MATERIAL PROVIDED START

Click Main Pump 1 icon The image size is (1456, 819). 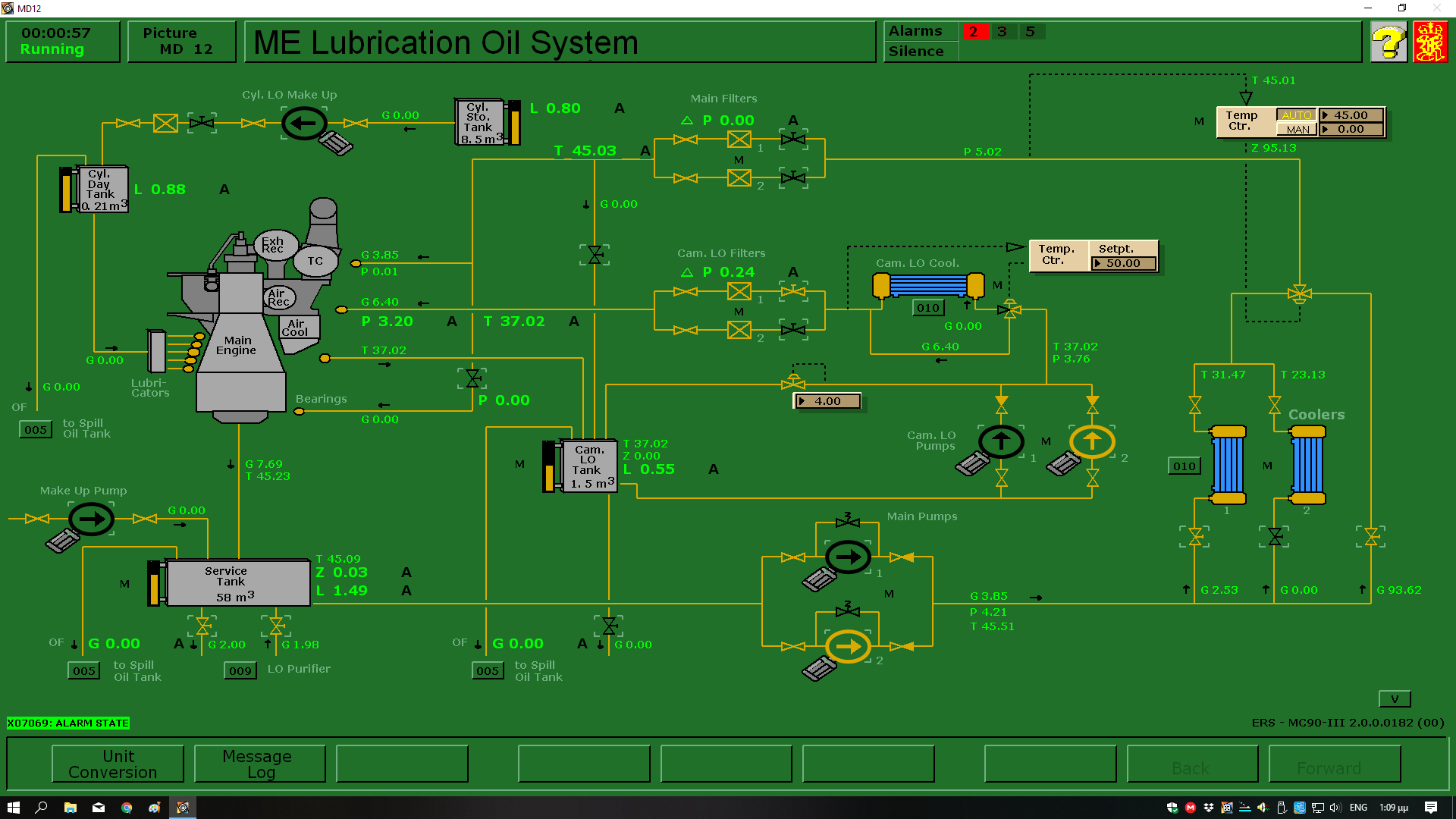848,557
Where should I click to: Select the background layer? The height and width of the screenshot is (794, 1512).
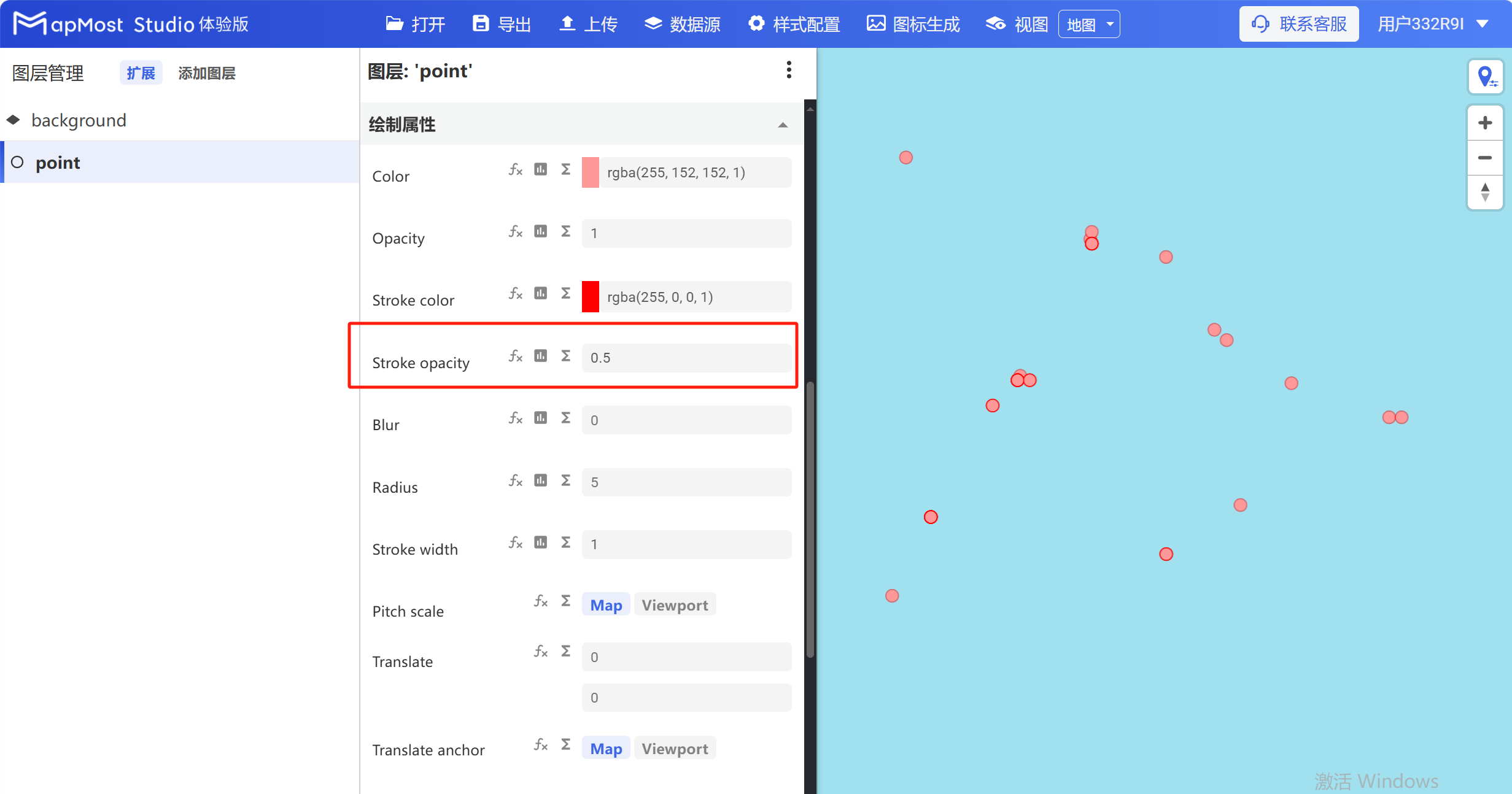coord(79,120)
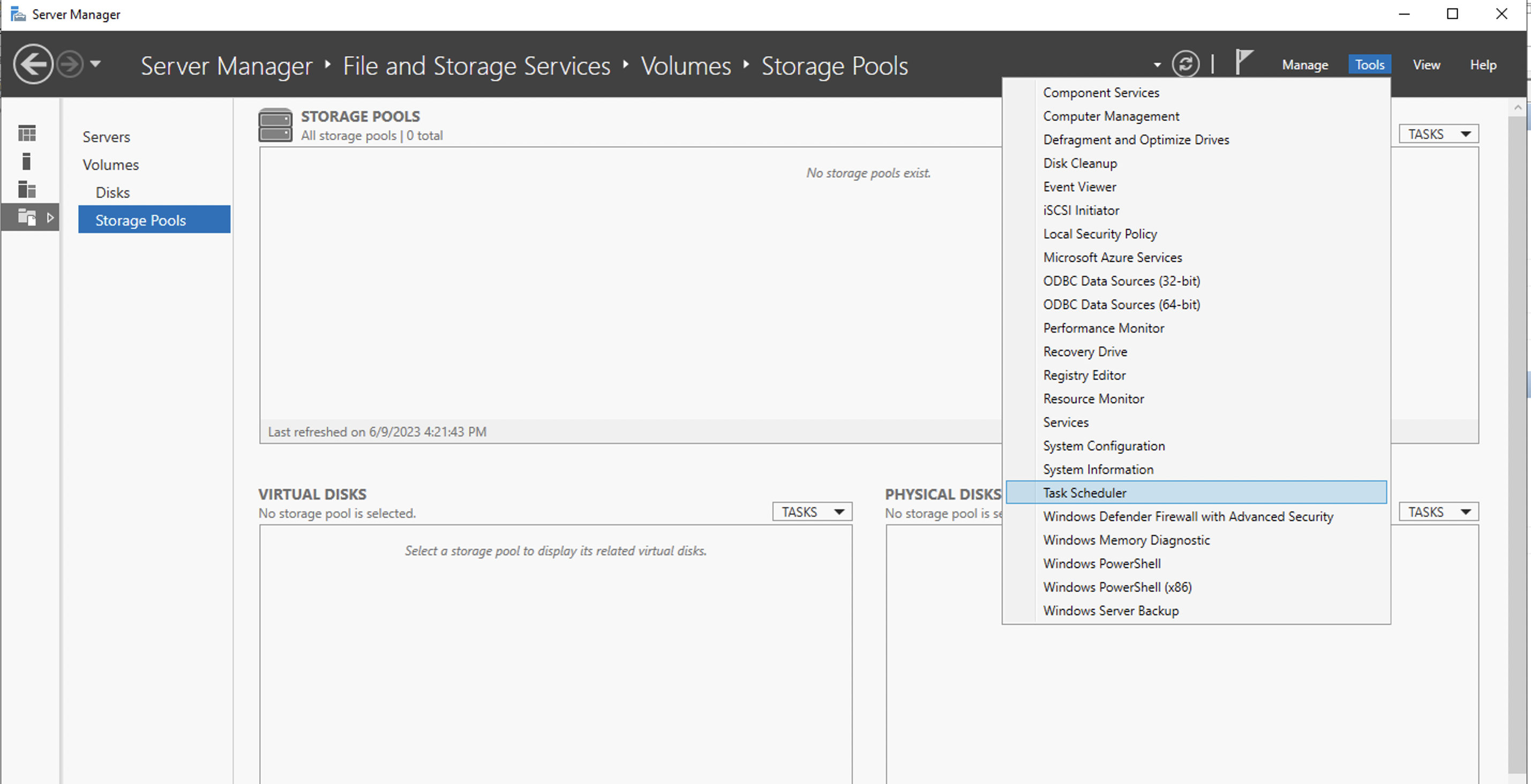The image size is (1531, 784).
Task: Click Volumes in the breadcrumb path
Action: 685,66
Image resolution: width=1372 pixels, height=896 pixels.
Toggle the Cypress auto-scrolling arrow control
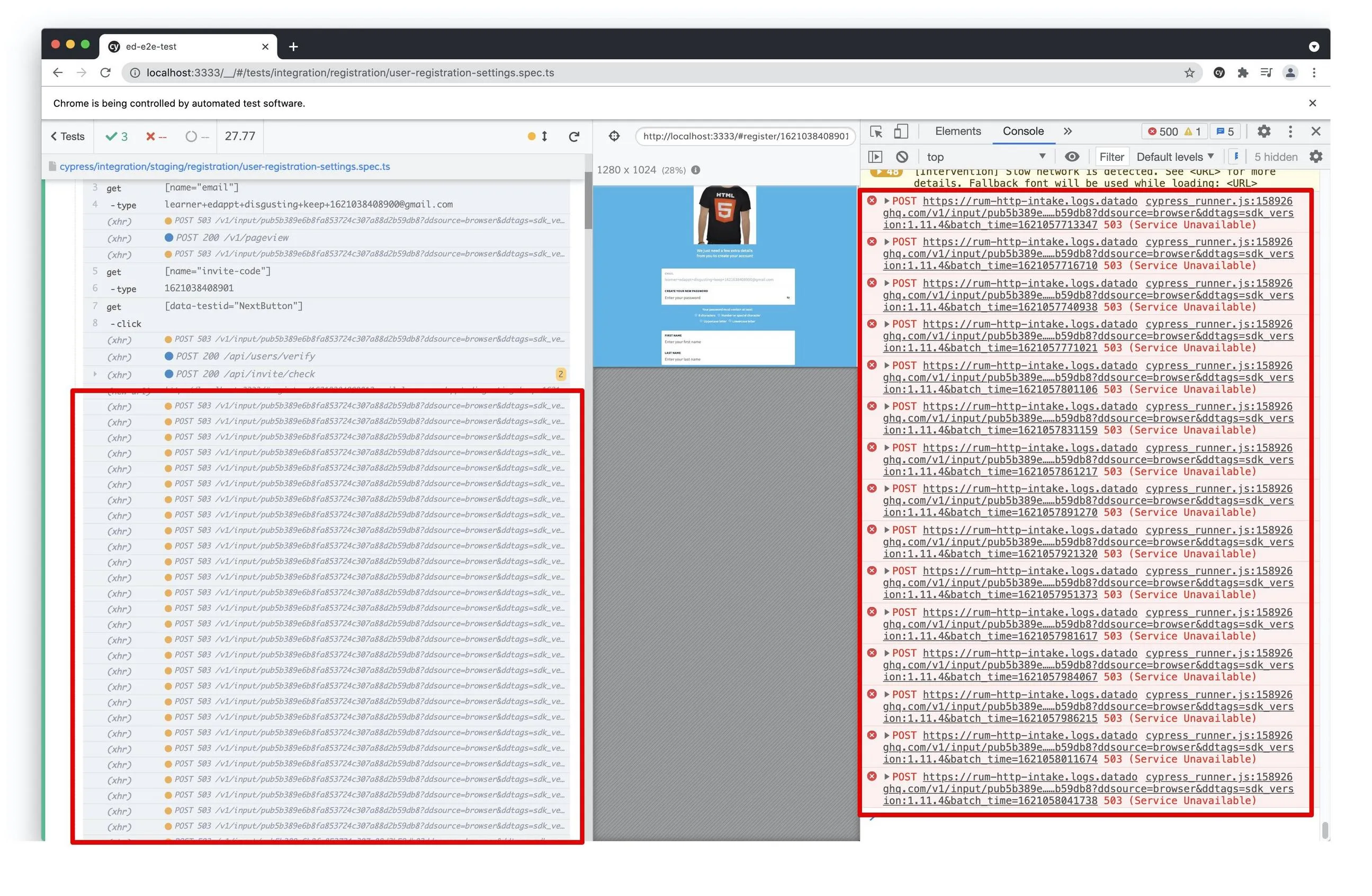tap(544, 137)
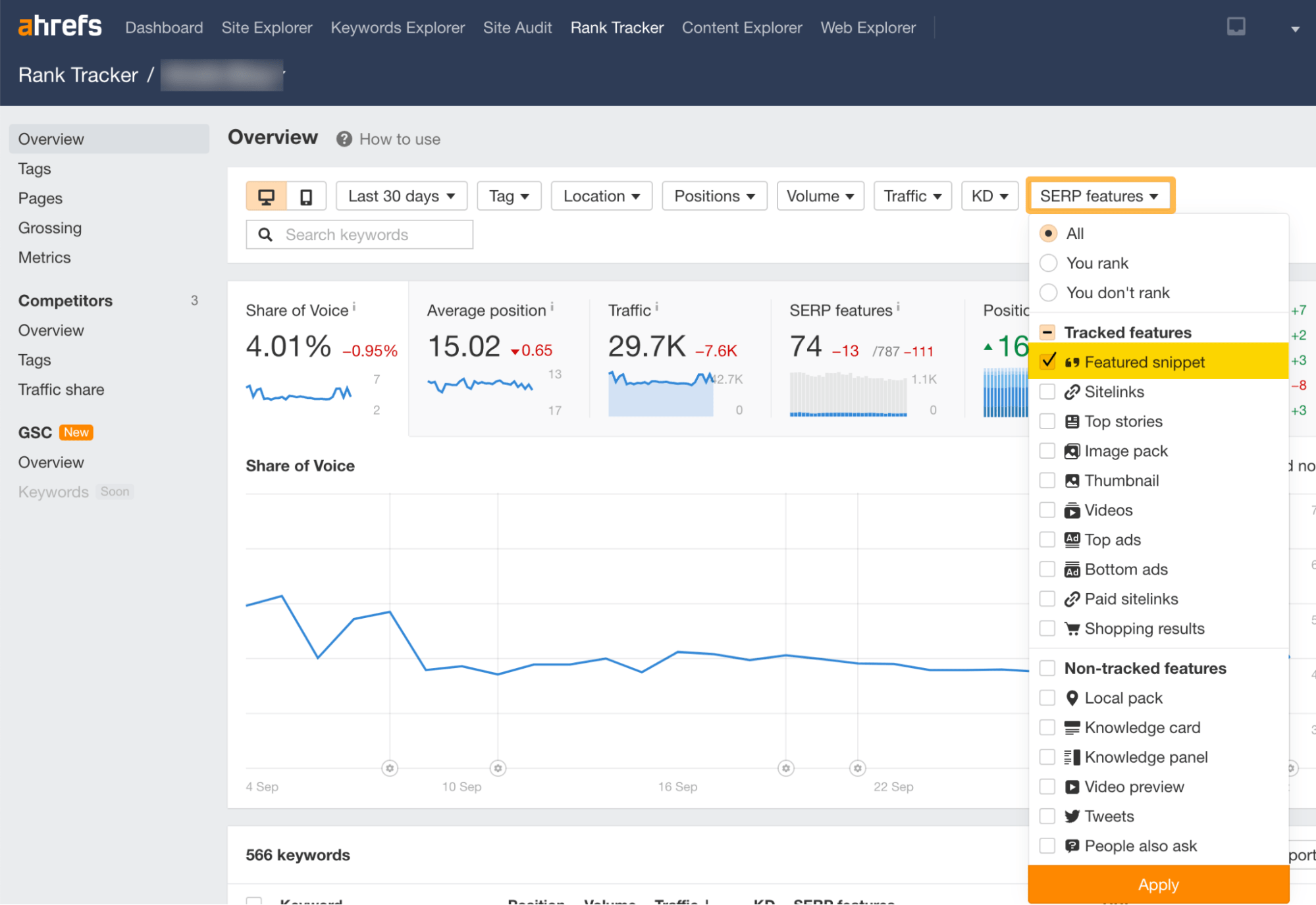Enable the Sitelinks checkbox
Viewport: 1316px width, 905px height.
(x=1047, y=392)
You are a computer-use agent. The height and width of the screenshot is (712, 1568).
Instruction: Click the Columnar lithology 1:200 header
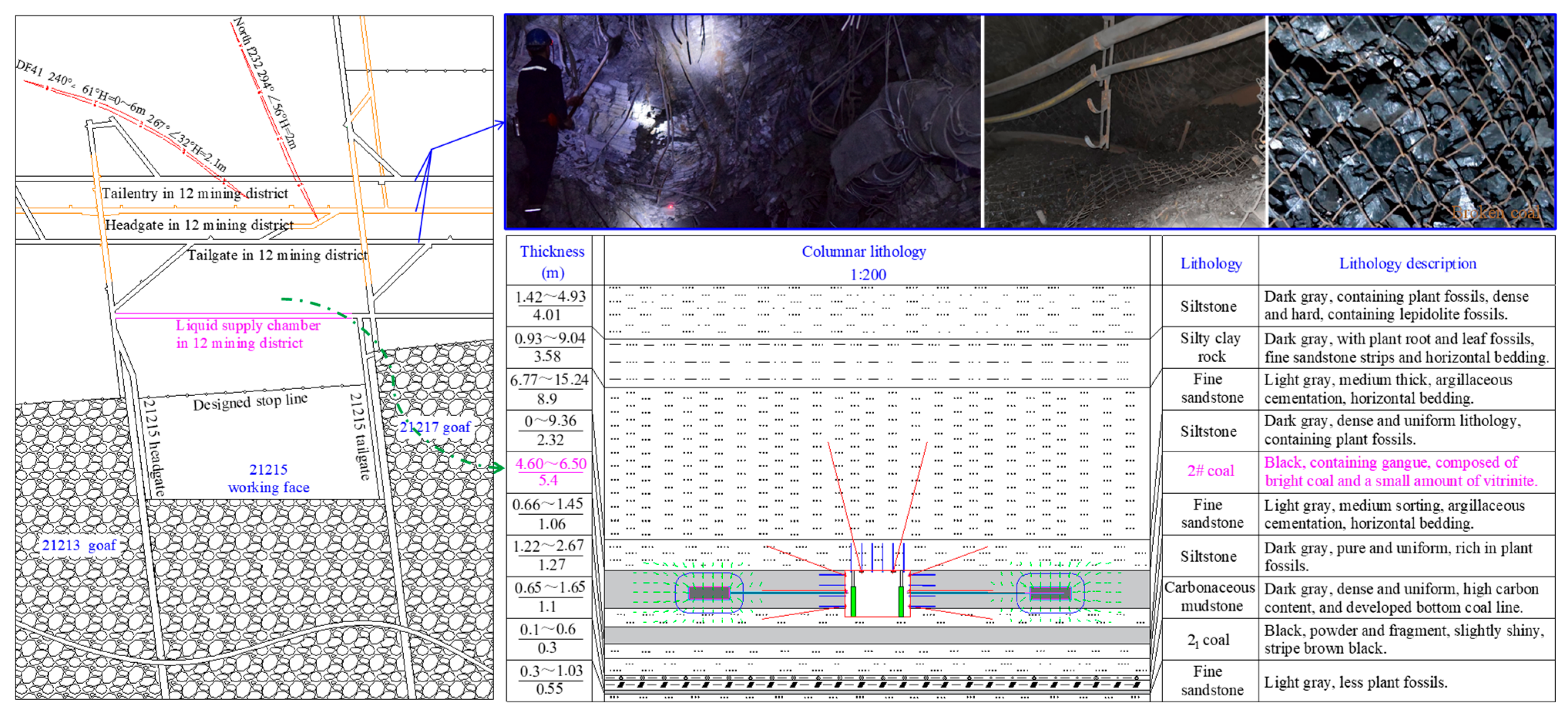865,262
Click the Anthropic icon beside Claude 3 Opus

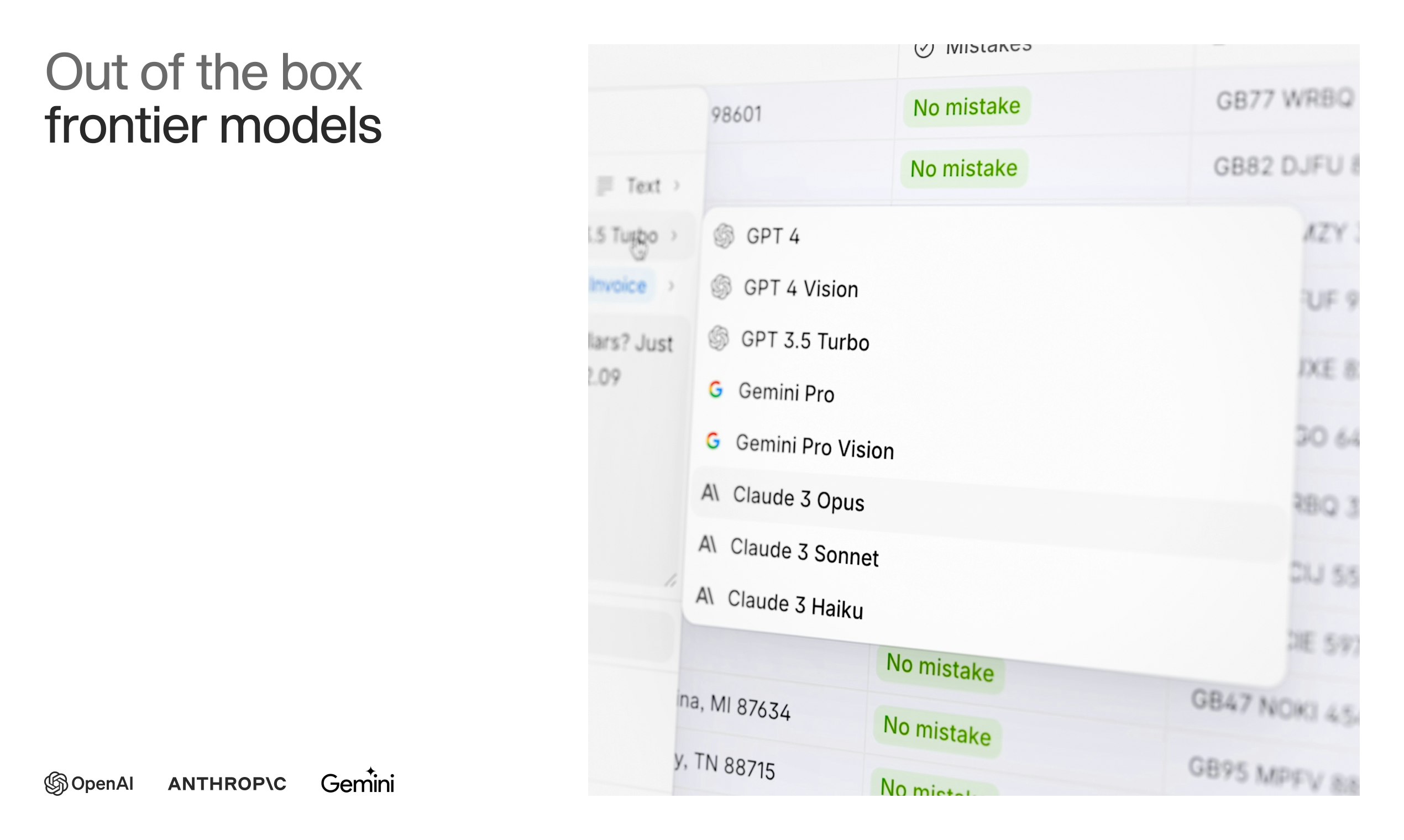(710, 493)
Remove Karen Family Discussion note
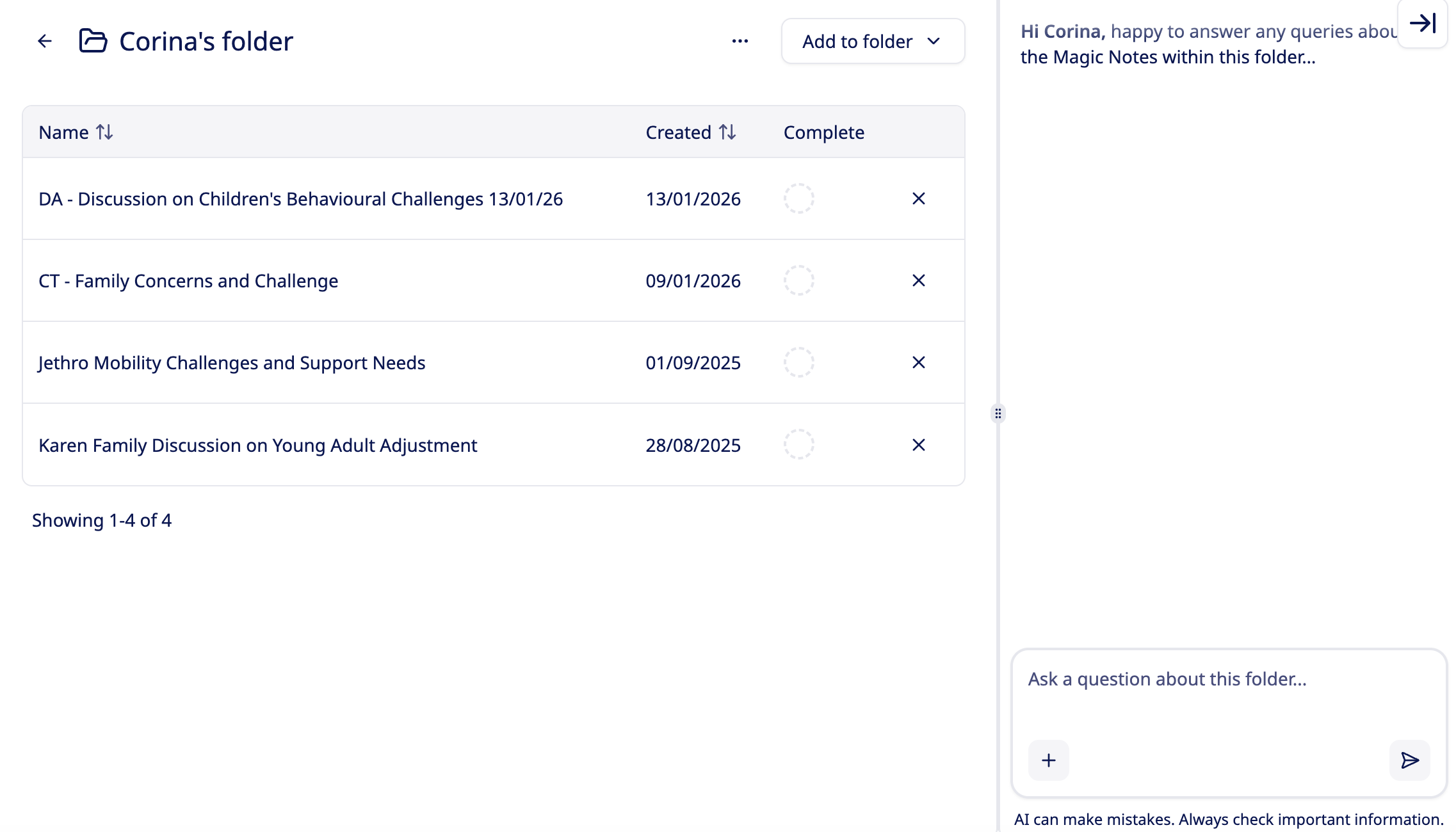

MATERIAL PROVIDED END

## TASK REQUIREMENTS
Only the lines from the one containing "Click the Anthropic icon beside Claude 3 Opus" through the final line of the records should be transcribed, exactly and with no pictures.

## RESPONSE TO THE EXERCISE
Click the Anthropic icon beside Claude 3 Opus

(710, 493)
Remove Karen Family Discussion note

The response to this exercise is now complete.